Mit sieben Jahren zog Andrea nach Madrid, wo sie ihre Reise im Bereich urbaner Tanzstile fortsetzte. Vor ihrem Umzug nach Österreich war sie in Ecuador Teil einer Folklore-Tanzgruppe und trat regelmäßig bei Shows auf, was ihre Bühnenpräsenz und ihre Liebe zur Tanzkultur weiter festigte.

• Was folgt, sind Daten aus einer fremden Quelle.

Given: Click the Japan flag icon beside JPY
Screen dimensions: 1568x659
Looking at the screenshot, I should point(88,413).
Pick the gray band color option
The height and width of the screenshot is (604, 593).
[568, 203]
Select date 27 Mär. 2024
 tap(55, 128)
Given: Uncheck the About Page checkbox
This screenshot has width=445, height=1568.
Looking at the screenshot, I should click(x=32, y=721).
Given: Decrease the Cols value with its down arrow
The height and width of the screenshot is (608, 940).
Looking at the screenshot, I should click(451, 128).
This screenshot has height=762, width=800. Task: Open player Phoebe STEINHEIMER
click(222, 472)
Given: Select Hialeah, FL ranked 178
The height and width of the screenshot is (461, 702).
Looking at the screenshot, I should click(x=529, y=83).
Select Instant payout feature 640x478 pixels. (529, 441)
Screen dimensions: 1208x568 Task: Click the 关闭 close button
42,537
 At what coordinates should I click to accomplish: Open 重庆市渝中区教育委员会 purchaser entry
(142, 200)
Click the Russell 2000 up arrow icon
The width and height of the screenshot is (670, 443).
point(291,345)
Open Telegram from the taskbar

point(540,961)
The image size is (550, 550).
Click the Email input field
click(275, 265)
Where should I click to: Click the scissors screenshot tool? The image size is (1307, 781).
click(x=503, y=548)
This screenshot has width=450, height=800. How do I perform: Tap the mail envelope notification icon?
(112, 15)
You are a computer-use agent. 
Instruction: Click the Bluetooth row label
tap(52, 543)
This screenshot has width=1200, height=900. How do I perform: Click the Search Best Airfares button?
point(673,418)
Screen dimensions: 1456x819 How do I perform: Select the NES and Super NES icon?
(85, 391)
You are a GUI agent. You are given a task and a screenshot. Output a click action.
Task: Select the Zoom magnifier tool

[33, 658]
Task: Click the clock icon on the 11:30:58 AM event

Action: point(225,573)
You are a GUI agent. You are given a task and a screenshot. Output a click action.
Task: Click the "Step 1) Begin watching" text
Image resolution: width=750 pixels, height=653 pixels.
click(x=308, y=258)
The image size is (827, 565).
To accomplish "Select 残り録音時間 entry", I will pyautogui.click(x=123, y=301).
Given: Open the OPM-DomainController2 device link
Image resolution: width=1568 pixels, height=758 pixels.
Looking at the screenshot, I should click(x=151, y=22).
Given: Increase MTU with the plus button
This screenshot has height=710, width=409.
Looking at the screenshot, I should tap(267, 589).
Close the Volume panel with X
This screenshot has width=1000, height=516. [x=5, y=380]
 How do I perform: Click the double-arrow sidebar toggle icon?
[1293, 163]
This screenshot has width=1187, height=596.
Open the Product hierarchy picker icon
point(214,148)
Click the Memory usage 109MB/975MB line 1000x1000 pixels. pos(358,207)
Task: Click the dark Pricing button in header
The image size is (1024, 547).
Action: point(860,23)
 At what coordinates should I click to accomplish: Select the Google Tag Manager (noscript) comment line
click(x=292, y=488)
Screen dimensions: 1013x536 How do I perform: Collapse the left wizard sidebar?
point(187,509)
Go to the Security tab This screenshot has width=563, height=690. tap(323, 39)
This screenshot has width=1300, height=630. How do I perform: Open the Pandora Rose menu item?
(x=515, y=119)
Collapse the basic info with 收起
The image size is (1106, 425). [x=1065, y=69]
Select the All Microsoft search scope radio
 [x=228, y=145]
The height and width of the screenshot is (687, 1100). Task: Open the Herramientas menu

Seit mittlerweile vier Jahren unterrichtet Andrea verschiedene latin Dances in Wien und gibt ihre Leidenschaft für den Tanz an Menschen jeden Alters und Niveaus weiter. Ihr Unterricht zeichnet sich durch eine spielerische und musikzentrierte Methodik aus. Ihr Fokus liegt auf der Musikalität, wobei sie den Schüler*innen hilft, eine tiefere Verbindung zu ihrem Körper und der Musik zu entwickeln. Dies ermöglicht es ihnen, ihren eigenen Tanzstil zu entfalten und mit Freude und Selbstvertrauen zu tanzen.
Sprachkenntnisse: Deutsch, Englisch, Spanisch, Französisch

Eli Rinne
Eli’s Reise mit Tango Argentino begann eher durch Zufall in einem kleinen Studio in Valencia, in dem fließender Rollenwechsel ganz natürlich praktiziert wurde und Tanzrollen kein Gender zugewiesen wurde. So fand Eli schnell deren Zuhause in der Welt des Queer Tango und später auch in Fusion, Blues und anderen Tanzcommunities, die sich der Inklusion und des gegenseitigen Respekts verschrieben haben.
Mit einem Background in kritischer, diversitätsbewusster Bildungsarbeit gestaltet Eli Lernräume, in denen die Verbindung und die achtsame Begegnung mit dem Gegenüber und mit sich selbst im Vordergrund steht und in denen mit Freude, Authenizität und Intuition getanzt werden kann. Dabei greift Eli auf deren Erfahrung als Leitung verschiedenster Bewegungsworkshops – Fusion, Contemporary Flow, Tango Argentino und Yoga – sowie auf deren Training in Concious Partner Dance und Tango Argentino zurück. Mit Lillis Ballroom hat Eli nun erneut einen Ort gefunden, an dem all diese Werte gelebt werden und in jede Tanzstunde mit einfließen dürfen.

Nadine Brunner
Inklusion hat für Nadine eine besondere Bedeutung. Sie selbst ist nämlich hochgradig sehbeeinträchtigt, weshalb sie in ihrem Leben schon oft mit fehlender Toleranz zu kämpfen hatte. Dadurch lässt sie sich von ihrer positiven Einstellung aber nicht abbringen. Zusammen mit Blindenführhündin Flora stellt sie sich allen Herausforderungen, meistert ihren Alltag und verfolgt entschlossen ihre Ziele, die im Abschließen ihres Lehramtstudiums sowie in der Aufklärung von Sehenden über das Thema Blindheit liegen.